On the Synergistic Benefits of Alternating CSIT for the MISO BC

TL;DR

This paper characterizes the degrees of freedom (DoF) region for a two-user MISO broadcast channel with alternating channel state information at the transmitter (CSIT), revealing that the DoF depends only on marginal CSIT probabilities and demonstrating the benefits of alternating CSIT.

Contribution

It provides a complete characterization of the DoF region under symmetric alternating CSIT states, showing dependence only on marginal probabilities and highlighting synergistic benefits.

Findings

DoF region depends solely on marginal CSIT probabilities

The DoF region with all 9 CSIT states equals that with only 3 states under same marginals

Alternating CSIT offers significant synergistic benefits

Abstract

The degrees of freedom (DoF) of the two-user multiple-input single-output (MISO) broadcast channel (BC) are studied under the assumption that the form, I_i, i=1,2, of the channel state information at the transmitter (CSIT) for each user's channel can be either perfect (P), delayed (D) or not available (N), i.e., I_1 and I_2 can take values of either P, D or N, and therefore the overall CSIT can alternate between the 9 resulting states, each state denoted as I_1I_2. The fraction of time associated with CSIT state I_1I_2 is denoted by the parameter \lambda_{I_1I_2} and it is assumed throughout that \lambda_{I_1I_2}=\lambda_{I_2I_1}, i.e., \lambda_{PN}=\lambda_{NP}, \lambda_{PD}=\lambda_{DP}, \lambda_{DN}=\lambda_{ND}. Under this assumption of symmetry, the main contribution of this paper is a complete characterization of the DoF region of the two user MISO BC with alternating CSIT. Surprisingly, the DoF region is found to depend only on the marginal probabilities (\lambda_P, \lambda_D,\lambda_N)=(\sum_{I_2}\lambda_{PI_2},\sum_{I_2}\lambda_{DI_2}, \sum_{I_2}\lambda_{NI_2}), I_2\in {P,D,N}, which represent the fraction of time that any given user (e.g., user 1) is associated with perfect, delayed, or no CSIT, respectively.

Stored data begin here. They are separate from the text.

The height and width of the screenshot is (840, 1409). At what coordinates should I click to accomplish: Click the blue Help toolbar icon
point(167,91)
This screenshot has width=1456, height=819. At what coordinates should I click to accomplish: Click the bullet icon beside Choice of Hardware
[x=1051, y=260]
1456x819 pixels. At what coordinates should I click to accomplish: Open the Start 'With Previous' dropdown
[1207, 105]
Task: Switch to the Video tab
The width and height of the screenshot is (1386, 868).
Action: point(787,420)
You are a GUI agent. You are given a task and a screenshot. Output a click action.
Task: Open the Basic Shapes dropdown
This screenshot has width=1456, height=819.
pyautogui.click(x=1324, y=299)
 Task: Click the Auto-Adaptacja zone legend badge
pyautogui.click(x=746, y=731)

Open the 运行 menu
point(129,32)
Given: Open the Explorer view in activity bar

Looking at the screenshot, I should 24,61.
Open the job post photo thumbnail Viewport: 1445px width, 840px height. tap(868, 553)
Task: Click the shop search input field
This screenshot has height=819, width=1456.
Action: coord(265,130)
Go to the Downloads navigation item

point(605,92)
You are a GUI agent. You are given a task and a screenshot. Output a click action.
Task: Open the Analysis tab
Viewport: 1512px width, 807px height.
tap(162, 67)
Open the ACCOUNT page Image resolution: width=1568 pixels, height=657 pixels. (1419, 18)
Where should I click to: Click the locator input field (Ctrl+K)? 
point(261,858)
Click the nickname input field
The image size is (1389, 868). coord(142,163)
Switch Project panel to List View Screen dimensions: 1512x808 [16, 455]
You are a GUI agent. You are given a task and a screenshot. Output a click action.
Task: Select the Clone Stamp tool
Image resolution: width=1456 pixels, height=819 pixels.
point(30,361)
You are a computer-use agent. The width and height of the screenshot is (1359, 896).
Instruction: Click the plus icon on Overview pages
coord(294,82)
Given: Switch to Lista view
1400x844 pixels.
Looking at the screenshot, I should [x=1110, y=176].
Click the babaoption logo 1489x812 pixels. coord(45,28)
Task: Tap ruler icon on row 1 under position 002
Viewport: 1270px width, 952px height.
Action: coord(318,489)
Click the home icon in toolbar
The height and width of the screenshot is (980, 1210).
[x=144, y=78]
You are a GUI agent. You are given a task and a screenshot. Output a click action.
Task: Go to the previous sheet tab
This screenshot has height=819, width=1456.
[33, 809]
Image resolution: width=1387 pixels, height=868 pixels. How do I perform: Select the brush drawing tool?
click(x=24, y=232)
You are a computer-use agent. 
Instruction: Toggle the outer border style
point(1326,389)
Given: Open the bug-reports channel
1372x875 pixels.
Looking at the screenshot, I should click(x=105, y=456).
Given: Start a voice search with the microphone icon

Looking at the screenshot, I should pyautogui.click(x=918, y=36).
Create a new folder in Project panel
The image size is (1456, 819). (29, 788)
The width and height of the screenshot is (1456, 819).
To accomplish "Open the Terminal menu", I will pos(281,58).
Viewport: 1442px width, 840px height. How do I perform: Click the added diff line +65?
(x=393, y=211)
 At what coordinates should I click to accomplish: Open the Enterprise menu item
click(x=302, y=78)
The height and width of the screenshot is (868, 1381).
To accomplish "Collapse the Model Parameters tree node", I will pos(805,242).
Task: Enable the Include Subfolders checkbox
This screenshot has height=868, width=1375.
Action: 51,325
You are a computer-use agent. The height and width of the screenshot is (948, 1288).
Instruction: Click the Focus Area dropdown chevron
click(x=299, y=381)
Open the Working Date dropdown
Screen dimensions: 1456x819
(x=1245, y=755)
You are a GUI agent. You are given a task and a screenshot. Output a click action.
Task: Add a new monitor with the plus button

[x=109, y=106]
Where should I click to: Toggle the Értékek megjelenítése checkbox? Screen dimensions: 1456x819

As a consequence, the DoF region with all 9 CSIT states, \mathcal{D}(\lambda_{I_1I_2}:I_1,I_2\in{P,D,N}), is the same as the DoF region with only 3 CSIT states \mathcal{D}(\lambda_{PP}, \lambda_{DD}, \lambda_{NN}), under the same marginal distribution of CSIT states, i.e., (\lambda_{PP}, \lambda_{DD},\lambda_{NN})=(\lambda_P,\lambda_D,\lambda_N). The results highlight the synergistic benefits of alternating CSIT and the tradeoffs between various forms of CSIT for any given DoF value.